Accélération des phénomènes extrêmes - sécheresse, pluies diluviennes -, conflits d’usage autour de l’eau... les collectivités territoriales doivent passer à l’action et s’adapter au changement climatique. Jeudi 24 mars, le Comité 21 organisait un webinaire spécifiquement dédié aux enjeux sur la ressource en eau. Des solutions territoriales et sectorielles existent pour lutter contre le gaspillage, protéger la fonctionnalité des milieux et rendre les réseaux plus résilients.  

L’avant-dernière séquence du cycle de séminaires sur les "Enjeux de l’adaptation au changement climatique dans les territoires" co-organisé par le Comité 21, l’Institut pour la recherche de la Caisse des Dépôts, Terra Nova, la Fondation Jean-Jaurès, la Fondation pour l’innovation politique et la Fabrique écologique, s’est tenue ce 24 mars sur la thématique des "enjeux de la ressource en eau et conflits d’usage".

Alors que vient de se tenir le neuvième Forum mondial de l’eau à Dakar sur un thème évocateur, "La sécurité de l’eau pour la paix et le développement durable", Emma Haziza, hydrologue et fondatrice de Mayane, un centre de recherche sur la résilience des territoires, a d’emblée rappelé que changement climatique et dérèglement du cycle de l’eau relevaient d’un même combat et des mêmes solutions.
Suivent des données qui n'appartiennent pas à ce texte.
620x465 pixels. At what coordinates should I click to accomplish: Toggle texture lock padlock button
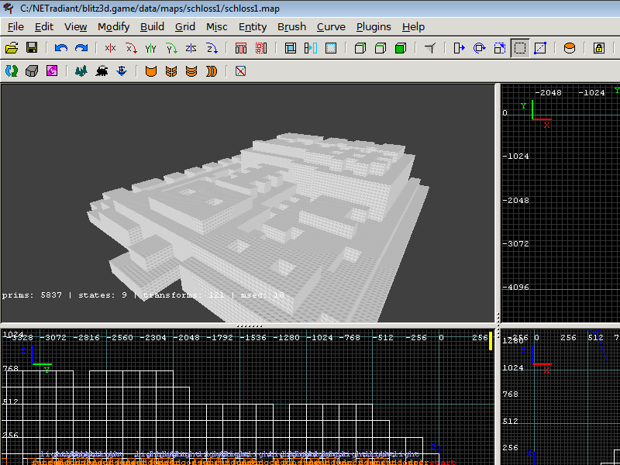pos(599,48)
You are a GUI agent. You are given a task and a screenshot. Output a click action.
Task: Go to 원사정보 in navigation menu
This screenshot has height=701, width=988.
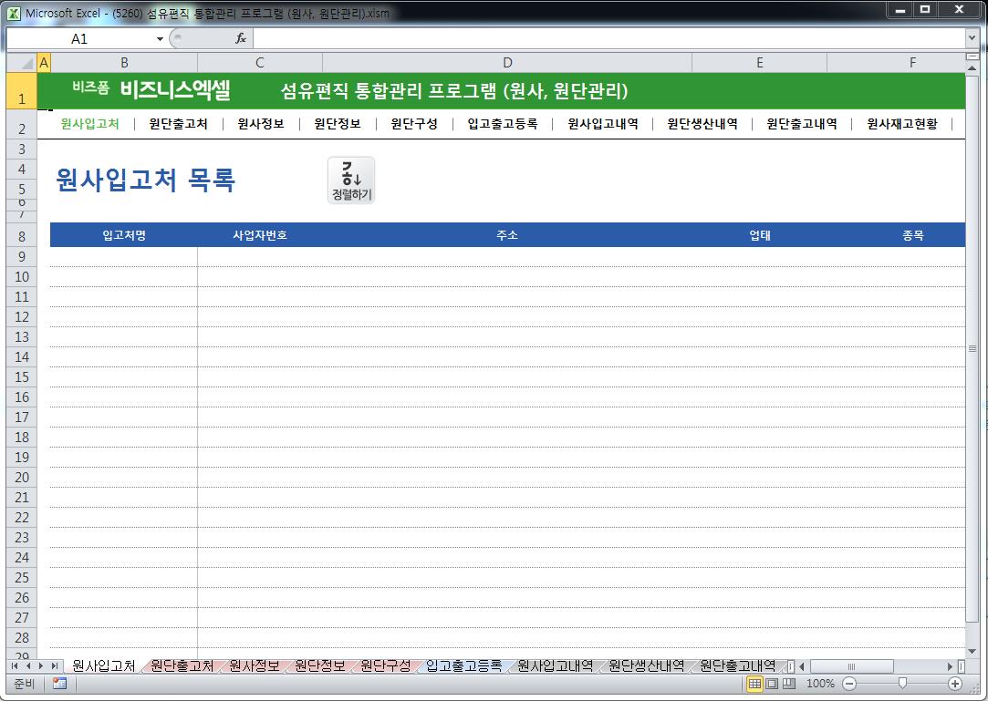260,124
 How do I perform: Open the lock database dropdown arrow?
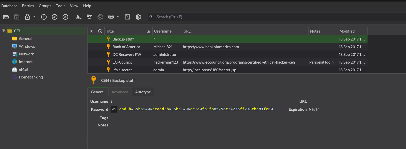34,17
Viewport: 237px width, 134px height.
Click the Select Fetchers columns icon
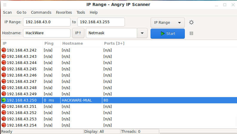tap(191, 33)
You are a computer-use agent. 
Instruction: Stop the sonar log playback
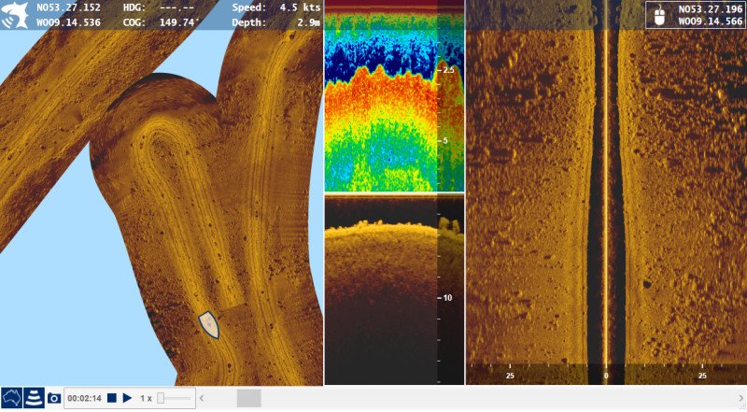pos(111,398)
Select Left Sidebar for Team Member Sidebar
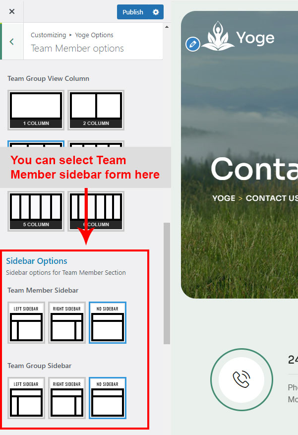The image size is (298, 435). pos(26,322)
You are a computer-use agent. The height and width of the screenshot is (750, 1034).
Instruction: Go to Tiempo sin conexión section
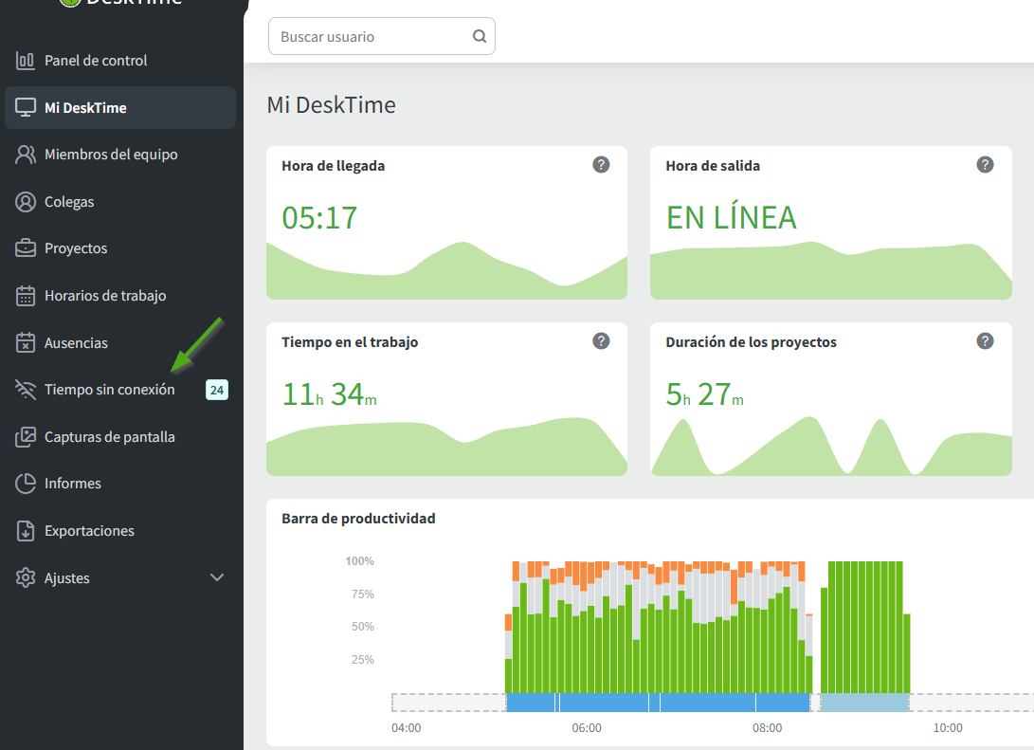[x=109, y=390]
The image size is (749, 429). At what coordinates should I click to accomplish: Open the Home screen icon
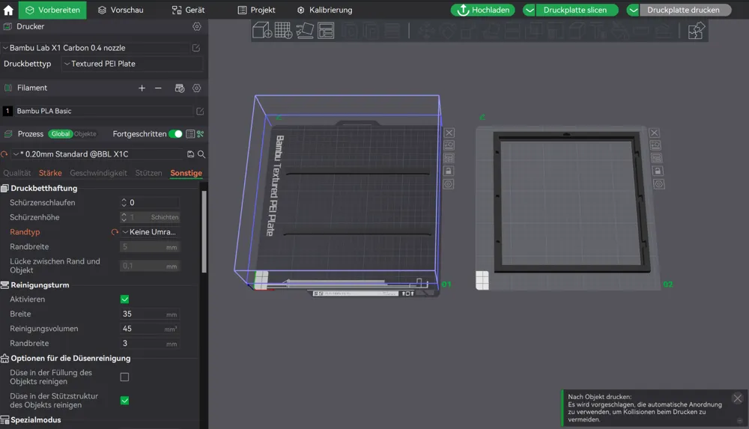8,10
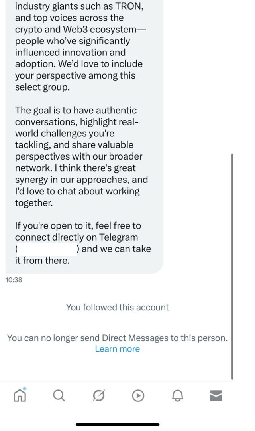Tap the 'no longer send Direct Messages' notice

[x=118, y=338]
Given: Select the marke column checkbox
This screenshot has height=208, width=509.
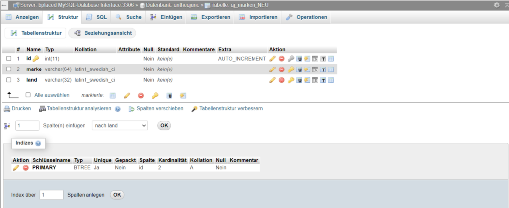Looking at the screenshot, I should click(x=8, y=69).
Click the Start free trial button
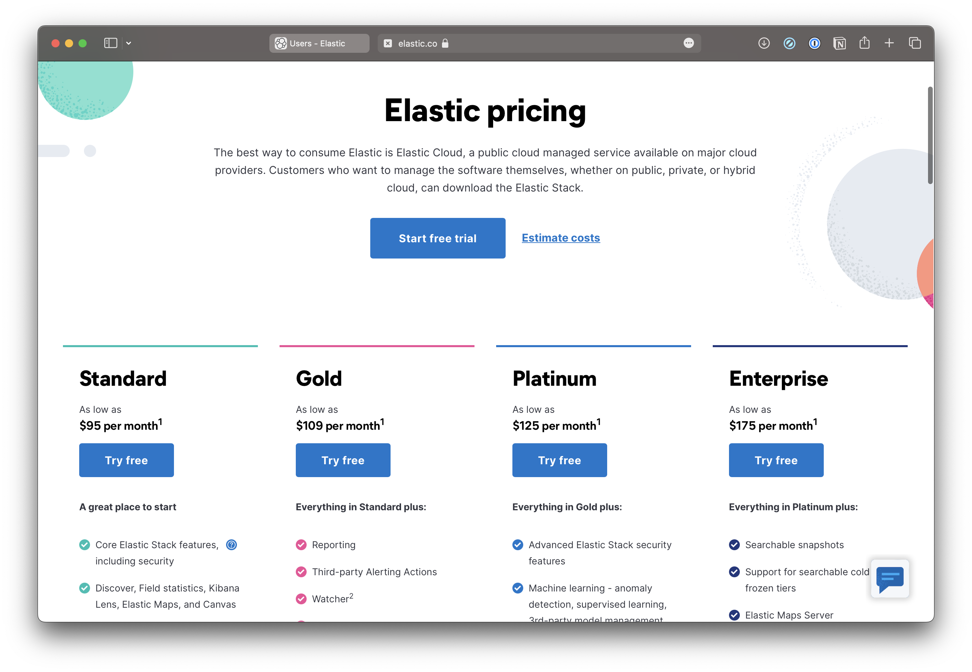This screenshot has height=672, width=972. [438, 238]
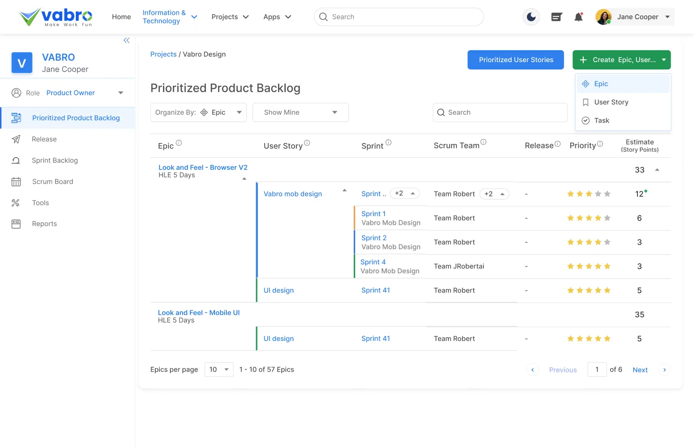Click the info icon beside Epic column
Image resolution: width=694 pixels, height=447 pixels.
click(x=179, y=143)
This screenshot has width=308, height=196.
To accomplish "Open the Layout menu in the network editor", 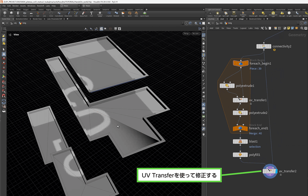I will tap(243, 28).
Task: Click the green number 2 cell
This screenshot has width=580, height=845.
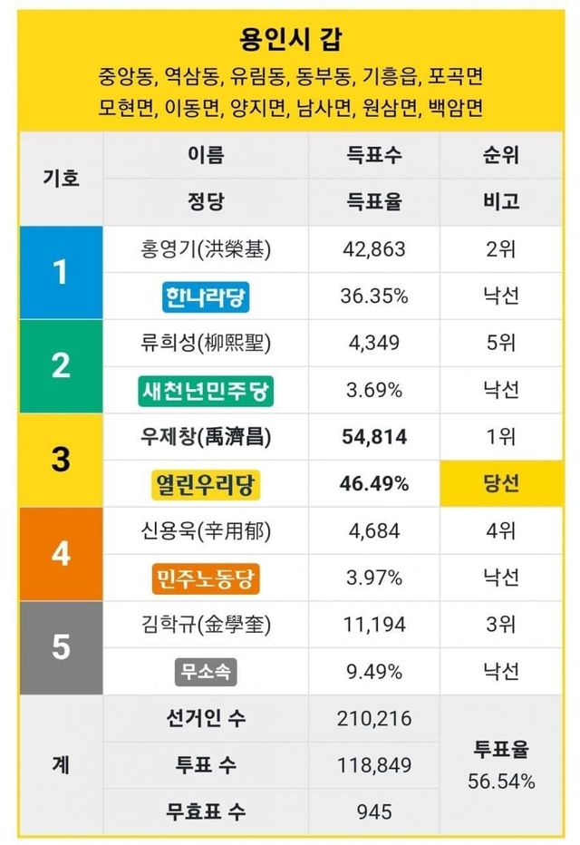Action: pyautogui.click(x=61, y=366)
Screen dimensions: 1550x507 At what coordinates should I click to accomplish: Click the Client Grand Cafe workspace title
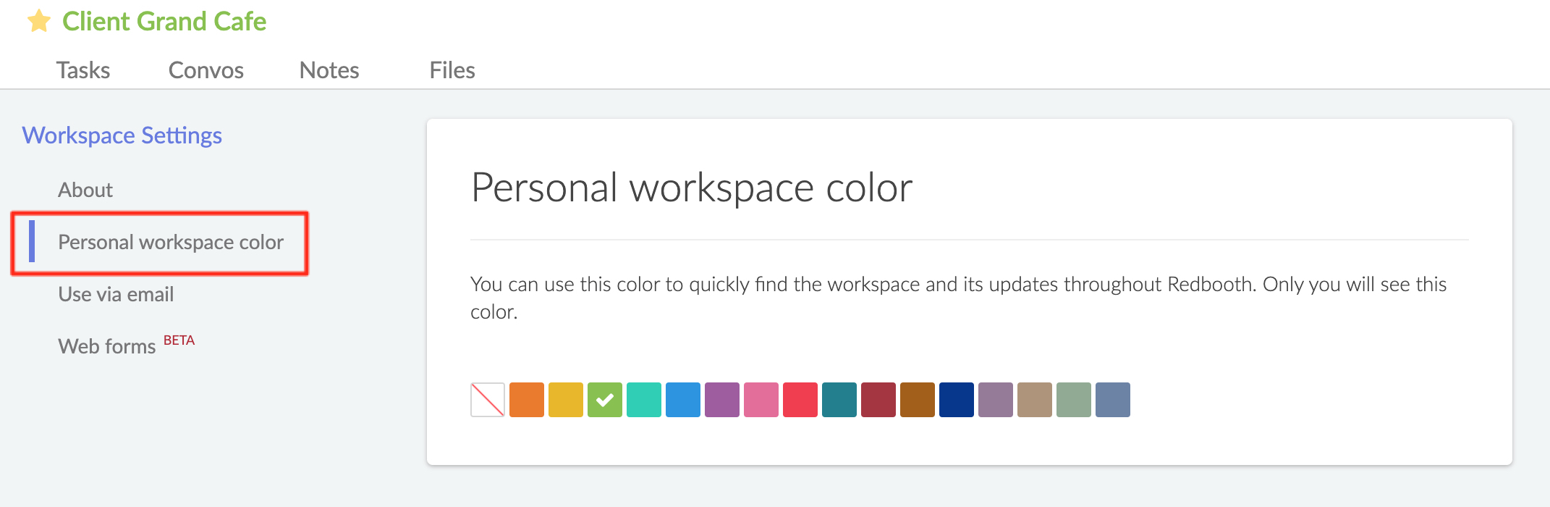[x=164, y=22]
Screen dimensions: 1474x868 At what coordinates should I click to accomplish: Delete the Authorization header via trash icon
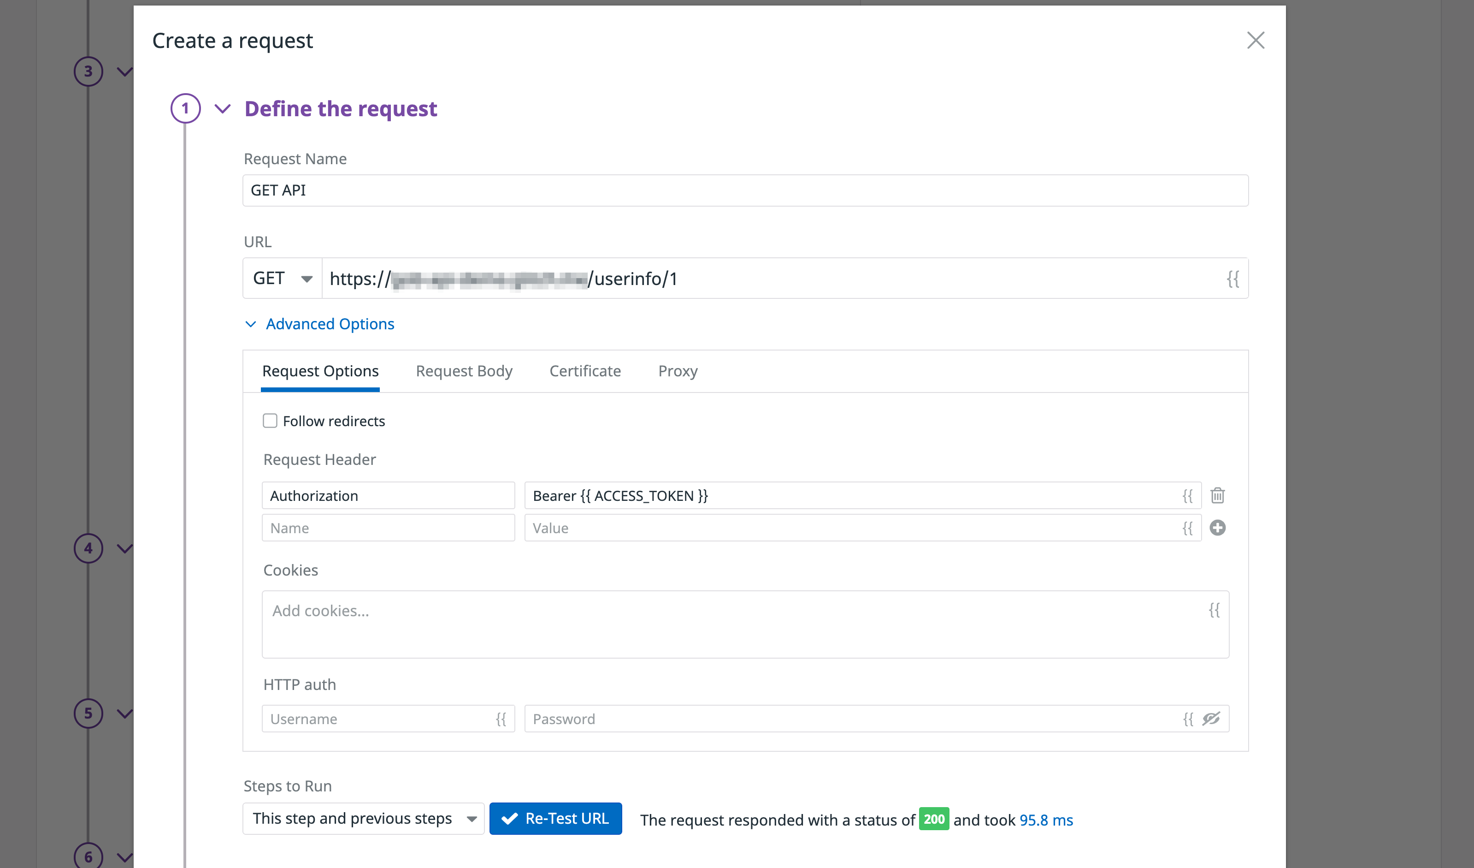[x=1218, y=495]
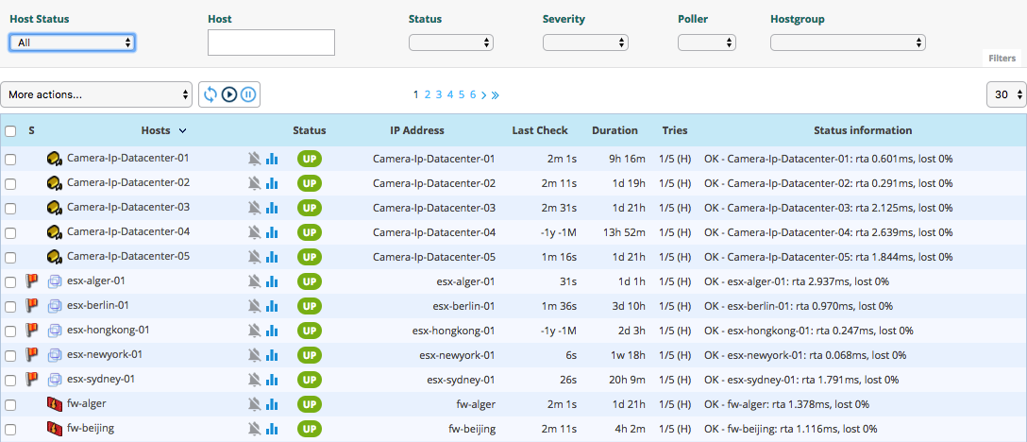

Les clés sont désormais connues : "combiner adaptation et atténuation, privilégier des solutions dites 'sans regret', autant que possible multifonctionnelles et fondées sur la nature, éviter la 'maladaptation' avec des mesures qui auraient pour effet de déplacer le problème, agir plus vite et plus fort, car l’adaptation au changement climatique c’est une question d’urgence et de degré d’effort", appuie Morgane Priol, directrice de la délégation Maine-Loire-Océan de l’agence de l'eau Loire-Bretagne. 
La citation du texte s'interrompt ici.